Dataset entries
Segment Open

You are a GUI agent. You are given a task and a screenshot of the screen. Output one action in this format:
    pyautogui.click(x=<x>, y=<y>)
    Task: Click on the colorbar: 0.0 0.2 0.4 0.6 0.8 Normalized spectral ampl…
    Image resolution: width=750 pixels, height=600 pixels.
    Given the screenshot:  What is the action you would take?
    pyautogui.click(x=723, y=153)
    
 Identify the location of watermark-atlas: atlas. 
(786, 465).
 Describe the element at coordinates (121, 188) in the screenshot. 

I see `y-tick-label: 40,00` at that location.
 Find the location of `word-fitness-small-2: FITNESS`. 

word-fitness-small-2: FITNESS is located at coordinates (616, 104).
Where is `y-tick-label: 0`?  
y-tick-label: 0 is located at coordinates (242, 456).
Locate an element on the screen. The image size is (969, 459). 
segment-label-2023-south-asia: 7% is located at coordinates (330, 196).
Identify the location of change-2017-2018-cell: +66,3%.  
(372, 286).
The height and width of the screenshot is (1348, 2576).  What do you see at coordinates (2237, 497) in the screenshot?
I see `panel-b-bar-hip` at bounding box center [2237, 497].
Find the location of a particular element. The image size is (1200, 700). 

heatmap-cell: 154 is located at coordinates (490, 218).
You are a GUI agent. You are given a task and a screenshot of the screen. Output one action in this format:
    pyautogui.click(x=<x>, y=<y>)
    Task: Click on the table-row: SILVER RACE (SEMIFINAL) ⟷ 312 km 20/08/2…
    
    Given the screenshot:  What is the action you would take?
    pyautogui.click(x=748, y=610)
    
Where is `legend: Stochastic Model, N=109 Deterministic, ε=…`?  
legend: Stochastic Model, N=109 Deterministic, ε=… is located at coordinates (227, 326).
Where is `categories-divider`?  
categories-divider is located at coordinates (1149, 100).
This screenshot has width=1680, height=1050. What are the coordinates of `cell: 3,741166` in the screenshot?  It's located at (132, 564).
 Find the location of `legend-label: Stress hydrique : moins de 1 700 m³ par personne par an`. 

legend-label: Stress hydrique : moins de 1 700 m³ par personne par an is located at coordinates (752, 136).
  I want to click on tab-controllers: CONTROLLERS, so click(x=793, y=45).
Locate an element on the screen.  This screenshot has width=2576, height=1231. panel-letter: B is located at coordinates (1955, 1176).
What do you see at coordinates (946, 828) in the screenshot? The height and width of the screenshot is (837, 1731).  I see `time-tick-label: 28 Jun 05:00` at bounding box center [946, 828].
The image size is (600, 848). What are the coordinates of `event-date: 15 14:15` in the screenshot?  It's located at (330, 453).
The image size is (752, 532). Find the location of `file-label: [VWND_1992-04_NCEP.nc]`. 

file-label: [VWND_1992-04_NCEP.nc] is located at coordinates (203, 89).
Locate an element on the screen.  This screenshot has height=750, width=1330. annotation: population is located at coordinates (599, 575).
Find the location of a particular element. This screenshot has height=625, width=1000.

Segment Closed

WORK ORDER:
Copy out every line of the records above, word for word and with nothing changed.

SOLUTION:
You are a GUI agent. You are given a task and a screenshot of the screen. Output one action in this format:
    pyautogui.click(x=<x>, y=<y>)
    Task: Click on the colorbar: 0.0 0.2 0.4 0.6 0.8 Normalized spectral ampl…
    Image resolution: width=750 pixels, height=600 pixels.
    Given the screenshot:  What is the action you would take?
    pyautogui.click(x=723, y=153)
    
 Identify the location of watermark-atlas: atlas. 
(786, 465).
 Describe the element at coordinates (121, 188) in the screenshot. 

I see `y-tick-label: 40,00` at that location.
 Find the location of `word-fitness-small-2: FITNESS`. 

word-fitness-small-2: FITNESS is located at coordinates (616, 104).
Where is `y-tick-label: 0`?  
y-tick-label: 0 is located at coordinates (242, 456).
Locate an element on the screen. The image size is (969, 459). 
segment-label-2023-south-asia: 7% is located at coordinates (330, 196).
Identify the location of change-2017-2018-cell: +66,3%.  
(372, 286).
The height and width of the screenshot is (1348, 2576).  What do you see at coordinates (2237, 497) in the screenshot?
I see `panel-b-bar-hip` at bounding box center [2237, 497].
Find the location of a particular element. The image size is (1200, 700). 

heatmap-cell: 154 is located at coordinates (490, 218).
You are a GUI agent. You are given a task and a screenshot of the screen. Output one action in this format:
    pyautogui.click(x=<x>, y=<y>)
    Task: Click on the table-row: SILVER RACE (SEMIFINAL) ⟷ 312 km 20/08/2…
    
    Given the screenshot:  What is the action you would take?
    pyautogui.click(x=748, y=610)
    
Where is `legend: Stochastic Model, N=109 Deterministic, ε=…`?  
legend: Stochastic Model, N=109 Deterministic, ε=… is located at coordinates (227, 326).
Where is `categories-divider`?  
categories-divider is located at coordinates (1149, 100).
This screenshot has width=1680, height=1050. What are the coordinates of `cell: 3,741166` in the screenshot?  It's located at (132, 564).
 Find the location of `legend-label: Stress hydrique : moins de 1 700 m³ par personne par an`. 

legend-label: Stress hydrique : moins de 1 700 m³ par personne par an is located at coordinates (752, 136).
  I want to click on tab-controllers: CONTROLLERS, so click(x=793, y=45).
Locate an element on the screen.  This screenshot has width=2576, height=1231. panel-letter: B is located at coordinates (1955, 1176).
What do you see at coordinates (946, 828) in the screenshot? The height and width of the screenshot is (837, 1731).  I see `time-tick-label: 28 Jun 05:00` at bounding box center [946, 828].
The image size is (600, 848). What are the coordinates of `event-date: 15 14:15` in the screenshot?  It's located at (330, 453).
The image size is (752, 532). Find the location of `file-label: [VWND_1992-04_NCEP.nc]`. 

file-label: [VWND_1992-04_NCEP.nc] is located at coordinates (203, 89).
Locate an element on the screen.  This screenshot has height=750, width=1330. annotation: population is located at coordinates (599, 575).
Find the location of a particular element. This screenshot has height=625, width=1000.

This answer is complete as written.